Customers were asked to make an appointment rather than walking in. Wait areas were to be closed and customers would be requested to wait outside or in their cars until their appointment time. Face masks were required for hairdressers and customers and hairdressers were to wear gloves while cutting hair.

J.K. had been working remotely at home since mid-March and had kept his contact with others to a minimum. Nevertheless, he was feeling quite shaggy and decided to call and make an appointment. His stylist assured him that she had incorporated procedures to keep her customers and herself as safe as possible.

Assured that she would be the only person allowed into the salon while his hair was being cut, J.K. made the appointment. On the day of his cut, he waited outside until his appointment time and then peeked inside the salon door where he saw all the chairs empty. It was only after he stepped in the door that he noticed another customer at the register (now separated by plexiglass from the customer) paying for her cut.

"I was disappointed that the owner hadn't made sure that no one else came in until the previous customer came out," writes J.K.

J.K. writes that the salon owner, the prior customer, and he were all wearing masks and the distance from the door to the register was more than six feet, the standard distance called for in social distancing. Nevertheless, he writes that he feels betrayed by the owner's assurances that she had established safe protocols for her newly opened salon.

"Wasn't it her responsibility to make sure I didn't walk in while the person before me was still in there?" asks J.K.

I appreciate J.K.'s concern. As everyone navigates his, her, or their way around the pandemic it is entirely reasonable for each of us to honor however careful or distant another person wants to be to feel safe. J.K. has not infringed on anyone else's rights over the past six months. He has, however, avoided putting himself in situations where he might find himself too close to a crowd or even other people.

But J.K. had a simple solution to his concern.
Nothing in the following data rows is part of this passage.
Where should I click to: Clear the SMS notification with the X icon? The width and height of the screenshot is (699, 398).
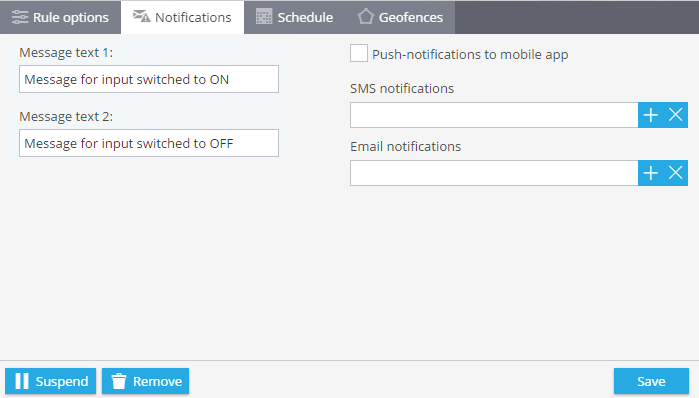[x=676, y=115]
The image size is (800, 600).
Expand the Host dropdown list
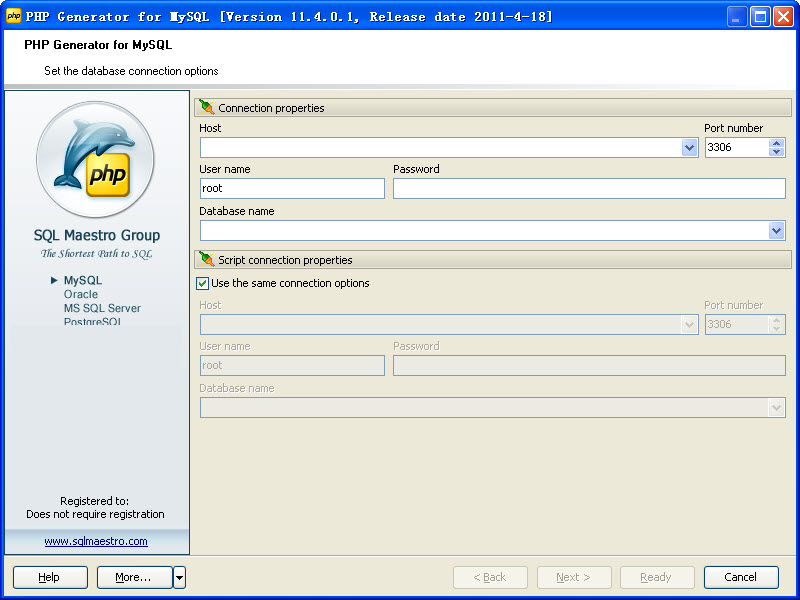pyautogui.click(x=689, y=148)
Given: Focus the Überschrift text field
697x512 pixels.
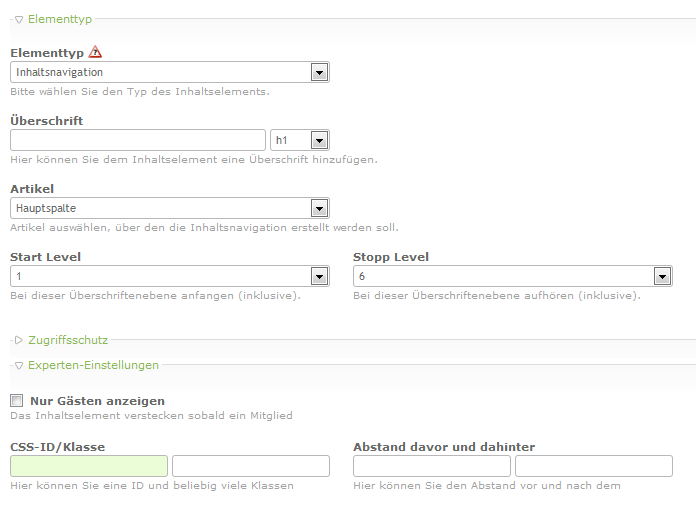Looking at the screenshot, I should 137,140.
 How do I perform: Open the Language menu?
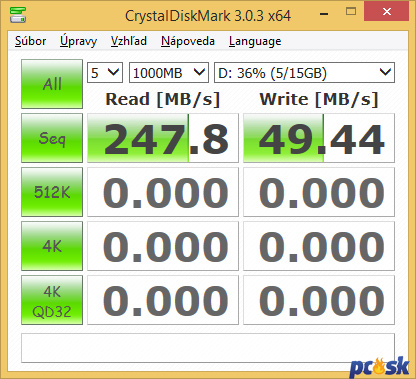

As soon as he poked his head in the door and saw another customer in the salon - more than six feet away from him - the right thing for him to do was to turn around and continue to wait outside if he was concerned about his safety. The salon owner had done the work of making her salon as safe as she could. She was masked and gloved up. She only had one stylist working at a time. She was even taking the temperatures of customers as they entered the salon.

That J.K. happened to enter a bit too early may have felt unfortunate, but it was simple enough for him to make things right. And then to tip his stylist well.

Jeffrey L. Seglin, author of The Simple Art of Business Etiquette: How to Rise to the Top by Playing Nice," is a senior lecturer in public policy and director of the communications program at Harvard's Kennedy School.